One of the reasons offshore wind has been so economic & successful in the UK is they can usually plug in to existing, redundant transmission lines left behind by decommissioned coal and nuclear power stations, which are often on the coast. It's relatively cheap to connect to the grid when the infrastructure is already there waiting: you just need to build the cables from the turbines to the shore.

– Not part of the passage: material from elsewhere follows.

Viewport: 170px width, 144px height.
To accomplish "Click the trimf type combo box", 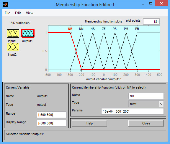I will pyautogui.click(x=146, y=104).
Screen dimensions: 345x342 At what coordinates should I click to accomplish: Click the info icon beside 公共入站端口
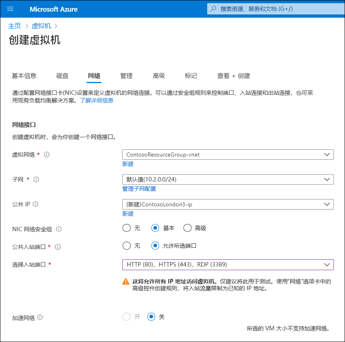tap(58, 247)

You can transmit a lot of power long distances with HVDC systems. 2GW systems are in development (TenneT 2GW platform & 525kV DC cables) & HVDC interconnectors can be several hindered km long…
But it’s expensive and takes a long time. The U.K. isn’t building enough quickly enough to take benefit of production in the north.
Maybe if variable prices encourages energy intensive demand to shift to Scotland that will help, but that’s not quick either.
No power infrastructure is either quick or cheap. I would think a subsea interconnector would be quicker to build than an offshore windfarm (as there are fewer components - no turbines or structures, and even fewer cables!)
The UK is leading the world in grid interconnection and offshore wind build out (though all owned by none UK entities), so if they aren’t building quickly enough I don’t know anyone who is….
The North Sea Link between Norway and the UK is already up and running and has a capacity of 1.4 GW. It is currently (10:53 UTC) supplying 3% of the UK load.
See https://gridwatch.templar.co.uk/
I always thought gas was quite quick to start which made it a good complement to renewables.
The quickest gas generation (gas engines) can go from cold start to fully ramped up in 4-5 minutes. A typical OCGT/CCGT is a bit slower and has a higher start cost (and a CCGT won't reach peak efficiency for hours). Pumped storage hydro takes 20 seconds or so.
However, turning generation on or off isn't the only way the grid is balanced in the short term - turning up/down tends to be a big part of it too and most conventional generation can do that faster (sometimes a lot faster) than startup/shutdown.
It depends on the type of natural gas plant. Some of them are designed for efficiency which takes longer to spin up and down while some are peaker plants which can spin up in a matter of seconds/minutes.
Yep, 15 minutes to full load is not uncommon with gas plants.
The statement that we need all of them is not correct. Grid forming inverters and large battery storage will replace gas peak plants in the future. First to go are however the old coal and nuclear plants as they become unprofitable.
> Others are plentiful, but unpredictable - wind.
I think it depends on how you define unpredictable.
Wind power forecasting[1] is used pretty extensively as I understand it by all major windfarms.
[1] https://en.wikipedia.org/wiki/Wind_power_forecasting#Uncerta... [2] https://www.cerc.co.uk/forecasting/wind-energy.html [3] https://aemo.com.au/en/energy-systems/electricity/national-e...
There is a hierarchy of time availability of power supply:
Examples are (roughly) 1: gas or hydro, 2: nuclear or coal, 3: sun or tidal, 4: wind. You can also think of demand types that require each of these levels or better. Of course each of these categories contains its own sliding scale of how far in advance you have to decide or can predict. Wind is not completely unpredictable, but it is further down this hierarchy than almost any other source of generation.
Moving generation up this hierarchy, or demand down it, is always going to give some benefit. Well designed power markets should make sure that there is some fair incentive for any such step.
I believe GP meant by predictability "power is available for generation whenever we want it".
What you are saying is that its possible to map out in the future when power is available for generation.
I think “intermittent” is what was meant.
Several power companies are using synchronous condensers with flywheels to increase inertia
How about redirecting excess nuclear energy to eg produce hydrogen fuel cells?
Usually the problem with this kind of thing, is that the initial capex requirements are high, and it's just not profitable given how rarely it happens.